McCain, Bush Comment on Primary Results

By Susan Jones | July 7, 2008 | 8:25 PM EDT

( - While Republican John McCain goes off in search of Republican support, George W Bush wryly noted that "I just didn't do very well amongst the Democrats" in Tuesday's Michigan primary.

McCain won both of Tuesday's Republican primaries, in Michigan and Arizona. Both McCain and Bush spoke to NBC News late Tuesday night after the vote was counted.

"I was certainly pleasantly surprised at the size of the turnout," said Arizona John McCain, speaking of the Michigan primary. He said he was "astonished" to learn that 28 percent of those voting in the Michigan primary had never voted before. "That's almost unheard of," he said.
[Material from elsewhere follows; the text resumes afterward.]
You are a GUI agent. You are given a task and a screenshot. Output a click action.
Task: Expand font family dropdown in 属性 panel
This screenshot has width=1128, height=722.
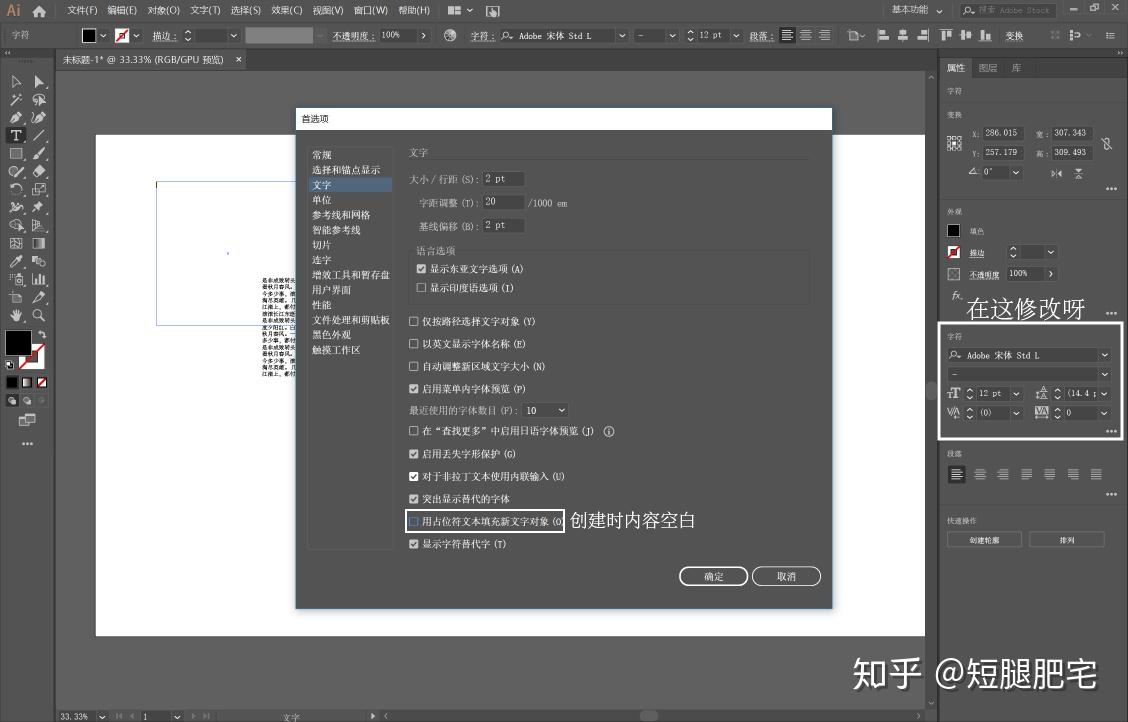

Asked how he can win the Republican primary if he can't get Republicans to vote for him (Republicans turned out by a two-to-one margin for Bush in Michigan), McCain noted that he did get a majority of Republicans in New Hampshire. "I believe now that we've won here we'll be able to get a lot of Republicans to look at my candidacy ... I have to convince them that I am a conservative Republican, but a reformist."

McCain said he thinks what happened in Michigan may have been a backlash against negative ads run by the Bush campaign. "It is wrong to say that Warren Rudman is a bigot," he said, referring to telephone messages placed on behalf of the Bush campaign by Christian conservative Pat Robertson.

In those telephone messages played for Michigan voters, Robertson attacked former US Senator Warren Rudman, one of the co-chairmen of McCain's presidential campaign. Robertson accused Rudman of being " a vicious bigot who wrote that conservative Christians in politics are anti-abortion zealots, homophobes and would-be censors," and in that same phone message, he said, "John McCain refused to repudiate these words."

(Rudman made the comments in 1995 in defense of General Colin Powell, whose professed pro-choice stance on abortion angered some Christian conservatives.)

Asked if he will return to negative advertising in the days ahead, McCain said he will continue to point out "that when [Bush] says he's a reformer, he's not, and that's a matter of record. I will be defining the differences between us, and very legitimately so."

As for Bush's loss in Michigan and Arizona, "He certainly didn't give people a reason to vote for him," McCain said.

McCain said his campaign is still an uphill battle. "We're still behind, still got a long way to go."

Asked what happened to him in Michigan, Bush noted that "I got by far the vast majority of Republicans, and when you combine the Republicans and Independents, I won that race, too. I just didn't do very well amongst the Democrats," he said.

Bush says what happened in Michigan doesn't mean he can't attract Democrats and Independents in the general election: "I think when I'm the nominee, you're going to find I attract a lot of new faces and new voices - a lot of Democrats."

"There's a difference between attracting people who are going to stay with you throughout the entire race and people who come into our primary to make a statement and then intend to support Al Gore in the general election."

"I'm going to be the Republican nominee, I believe that. This has been a long marathon,
Bush said. He said his spirits are high as he heads into races in which he expects to do well:

"There's a lot of states where Democrats and Republicans will be voting the same day. There's a lot of states where I'm pretty well known - Texas, Florida. It's going to be a good contest, and I think a good spirited fight for the Republican nomination is going to be good for our nominee and good for the party as well."

Bush agreed that phone calls made on behalf of the McCain campaign calling him "anti-Catholic" did touch a raw nerve with him. "I'm not anti-anything," said Bush "I don't like to be accused of being a bigot. No one wants to be called a bigot."

As for his appearance at Bob Jones University in South Carolina, Bush said he was trying to get college students to accept his tenets. "I don't have to accept their tenets," he said. "I reject any labeling made because I happened to go to the University," he said.